The Harsh Penalties For DWI In Texas
DWI (driving while intoxicated) cases in Texas are considered “bread and butter work” for defense attorneys. Everyone who has a drink that gives an “odor” of alcohol to a police officer can be “sentenced” to jail overnight or until posting bail based solely on the officer’s suspicion. If a driver “blows sober” then he is often charged with driving under the influence of drugs or medicine, an equally serious charge. There are special, harsh rules that apply when there is an accident, bodily injury, or an open alcoholic beverage container is found inside a vehicle.
Anti-drunk driving organizations lobby locally, at the State Legislature and at Congress to strengthen DWI laws and penalties. Every year, the consequences of DWI charges seem to increase. The penalties for a DWI conviction are far more serious and complicated than most people realize. What follows a DWI arrest can significantly affect your life. If you want to stay on the road, criminal proceedings, administrative hearings and other license retention efforts must receive your full attention.
The Distressing Fallout Of A DWI Arrest
Many clients who come to us following a DWI arrest had never before been in trouble with the law. The many hours in jail waiting for pretrial release or bail bring home the shocking reality of their situation.
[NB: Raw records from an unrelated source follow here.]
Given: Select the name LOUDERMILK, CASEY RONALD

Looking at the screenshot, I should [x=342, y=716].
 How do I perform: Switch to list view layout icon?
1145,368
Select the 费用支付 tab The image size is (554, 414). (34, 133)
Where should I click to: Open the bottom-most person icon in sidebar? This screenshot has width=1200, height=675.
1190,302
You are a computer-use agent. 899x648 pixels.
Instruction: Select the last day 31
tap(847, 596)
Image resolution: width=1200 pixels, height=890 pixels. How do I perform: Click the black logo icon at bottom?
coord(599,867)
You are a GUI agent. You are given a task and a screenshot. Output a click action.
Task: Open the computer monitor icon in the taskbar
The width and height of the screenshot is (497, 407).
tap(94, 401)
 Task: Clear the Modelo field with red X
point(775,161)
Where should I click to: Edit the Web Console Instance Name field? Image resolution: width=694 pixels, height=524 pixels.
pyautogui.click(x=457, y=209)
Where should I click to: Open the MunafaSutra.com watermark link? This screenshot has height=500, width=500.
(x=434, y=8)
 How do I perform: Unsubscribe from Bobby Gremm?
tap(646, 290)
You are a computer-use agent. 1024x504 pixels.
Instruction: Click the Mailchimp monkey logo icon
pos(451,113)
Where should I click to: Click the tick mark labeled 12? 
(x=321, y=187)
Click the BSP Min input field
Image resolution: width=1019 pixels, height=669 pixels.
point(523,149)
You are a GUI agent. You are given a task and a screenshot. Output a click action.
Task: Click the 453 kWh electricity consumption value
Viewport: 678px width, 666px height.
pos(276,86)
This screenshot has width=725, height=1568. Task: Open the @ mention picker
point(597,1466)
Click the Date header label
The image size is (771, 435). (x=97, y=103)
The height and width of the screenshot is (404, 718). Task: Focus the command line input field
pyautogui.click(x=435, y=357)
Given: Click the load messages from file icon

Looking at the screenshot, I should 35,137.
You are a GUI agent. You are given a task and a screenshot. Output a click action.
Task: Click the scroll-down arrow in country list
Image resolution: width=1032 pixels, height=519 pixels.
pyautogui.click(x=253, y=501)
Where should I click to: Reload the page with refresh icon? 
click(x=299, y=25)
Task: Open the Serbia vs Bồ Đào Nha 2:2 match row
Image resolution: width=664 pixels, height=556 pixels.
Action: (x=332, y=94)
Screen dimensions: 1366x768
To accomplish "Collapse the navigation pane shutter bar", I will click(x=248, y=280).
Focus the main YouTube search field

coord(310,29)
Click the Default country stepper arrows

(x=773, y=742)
They fear that they will lose their driver’s license and lose their job. They dread the next insurance bill. They dread the “surcharge,” up to $2,000 per year for three years, to keep a Texas driver’s license. They want to know the impact that their first criminal charge will have on their lives.
DWI Cases Can Be Successfully Defended
Our job in a DWI case includes helping you keep your driving privileges. This includes representation at Administrative License Revocation (ALR) proceedings and applications for restricted license necessary for employment and family necessities.
Many DWI cases can be successfully defended: the police are not infallible. The testing equipment is not without defects or poor maintenance. The breathalyzer and its operators often make mistakes. One published statistic is that 90% of all DWI arrests result in a guilty plea, but 50% of the cases that are set for trial result in a dismissal or a not guilty.